Sanders and Rep. Ro Khanna, D-Calif., the sponsor of the House version, say the bill would end corporate welfare. Khanna and Sanders describe the bill as a solution to the government’s current practice of “subsidizing profitable corporations owned by some of the wealthiest people in this country.”

In a press release, Khanna said the BEZOS Act is populist in nature and would stick up for the little guy against “massive corporations.”

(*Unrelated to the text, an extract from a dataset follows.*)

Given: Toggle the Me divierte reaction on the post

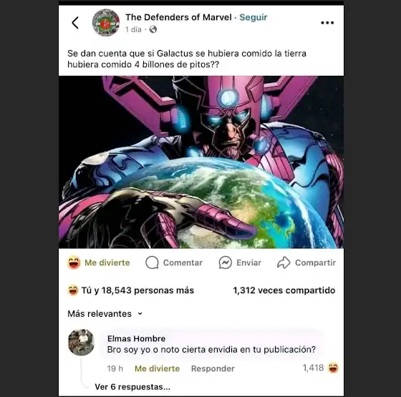Looking at the screenshot, I should tap(99, 263).
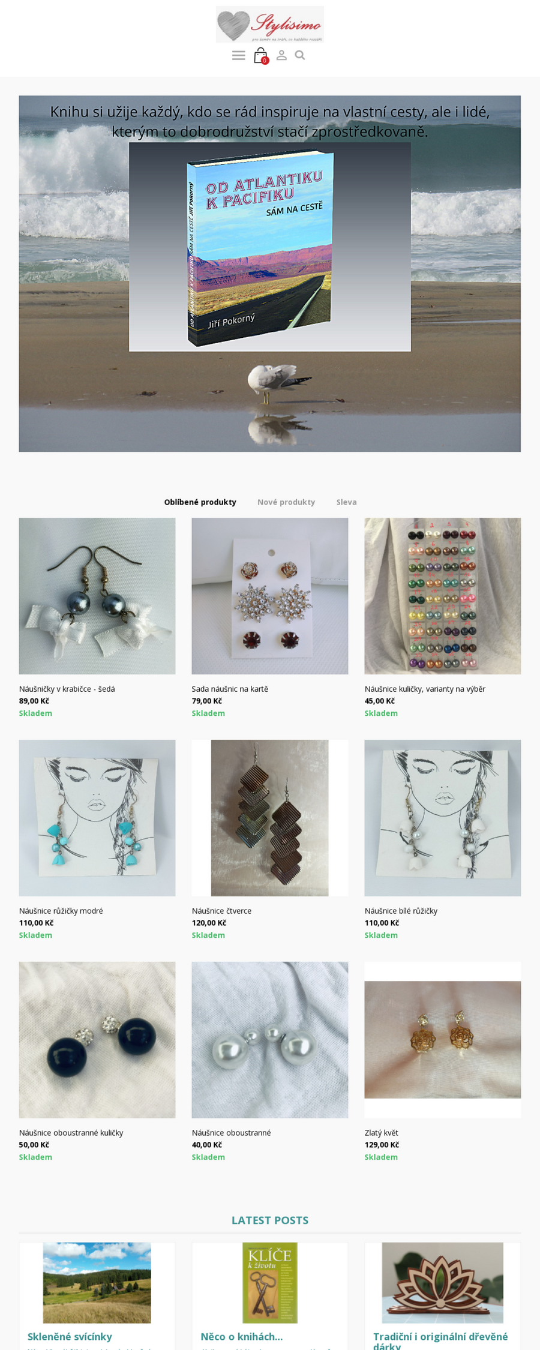View the Zlatý květ earrings thumbnail
The height and width of the screenshot is (1350, 540).
point(443,1040)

If enacted, S.R. 3410 would increase the federal business tax burden of employers with more than 500 employees. The bill would levy “a tax equal to 100% of the qualified employee benefits with respect to such employer for the taxable year,” including food stamps, government-provided meals for schoolchildren, housing subsidies, and Medicaid.

Burdening Employers

In other words, the bill would tax employers for the government benefits their employees receive.

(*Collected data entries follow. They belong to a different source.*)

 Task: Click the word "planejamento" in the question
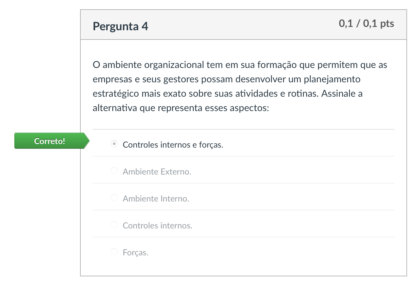click(332, 79)
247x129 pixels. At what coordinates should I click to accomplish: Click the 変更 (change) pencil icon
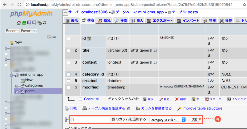160,99
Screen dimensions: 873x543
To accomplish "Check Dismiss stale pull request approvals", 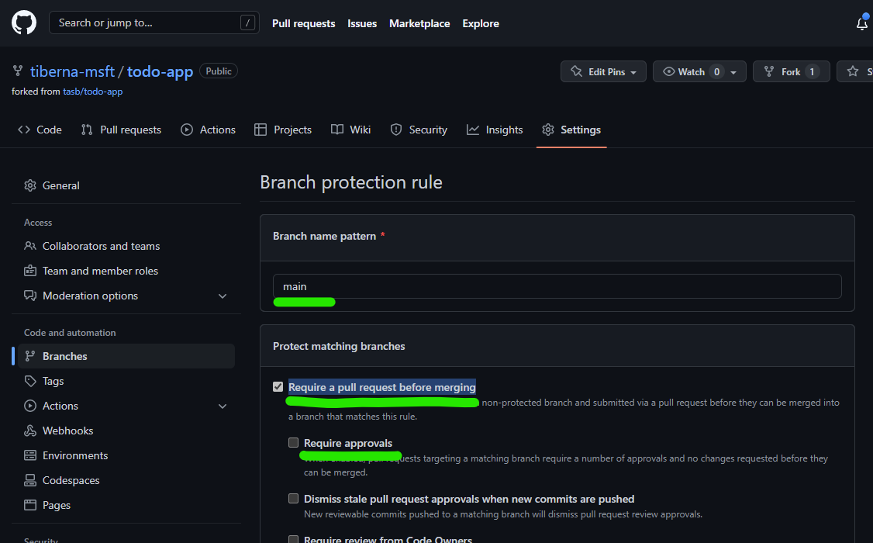I will (x=293, y=498).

As with most other proposals spun by Sanders, the BEZOS Act addresses problems in the wrong manner.

Contrary to the assumption underlying the proposal, Jeff Bezos and several other titans of industry are generally not benefitting from the largesse of entitlement spending, so soaking the rich would do little to ameliorate the problem of out-of-control spending on Medicaid and other benefits programs.

The federal government spent more than $553.4 billion on Medicaid in 2017. By 2048, without a significant course correction, Medicaid, Medicare, and Social Security will consume nearly half of all federal noninterest spending.

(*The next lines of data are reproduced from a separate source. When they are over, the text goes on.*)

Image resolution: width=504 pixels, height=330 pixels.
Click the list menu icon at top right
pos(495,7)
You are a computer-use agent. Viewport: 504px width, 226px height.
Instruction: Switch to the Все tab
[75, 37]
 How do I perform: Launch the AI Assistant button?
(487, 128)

Ironically, Sanders’ bill would incentivize business owners to help fewer low-income individuals. As the saying goes, the best cure for poverty is a job, but if hiring low-income workers becomes costlier to business owners, they will simply not hire those people.

Paycheck To Paycheck

“There’s no reason why people who work hard to provide for themselves and their families should be living paycheck to paycheck, having to choose between feeding their family and making rent,” Khanna said. “Our nation needs to provide people with basic fairness. Massive corporations are only draining our economy by vastly underpaying workers.”

If workers and business owners do not benefit from this proposal, then who does? Government bureaucrats. Instead of hiking taxes on large businesses in the name of “fairness,” Sens. Khanna and Sanders should do something truly radical for “the people”: get out of the way.

After one of the slowest economic recoveries in American history, presided over by Democrats and Barack Obama, Trump-era tax cuts and reduced regulations have fueled an economic resurgence.

Raising Taxes

Why would Congress want to impose taxes, which would stifle the economy, at an important time like this? Consumer demand for goods and services is surging. Meanwhile, unemployment is the lowest in decades, and GDP is approaching growth rates it hasn’t reached in years.

When Khanna said, “there’s no reason why people who work hard to provide for themselves and their families should be living paycheck to paycheck,” he was right. However, Khanna and Sanders’ solution to this vexing problem would only exacerbate the issue.

The only proven way to meaningfully increase workers’ wages and ensure people have a “living wage” is to get government out of the way. Government, not Jeff Bezos, is the problem, and free-market solutions and fiscal responsibility are the answers.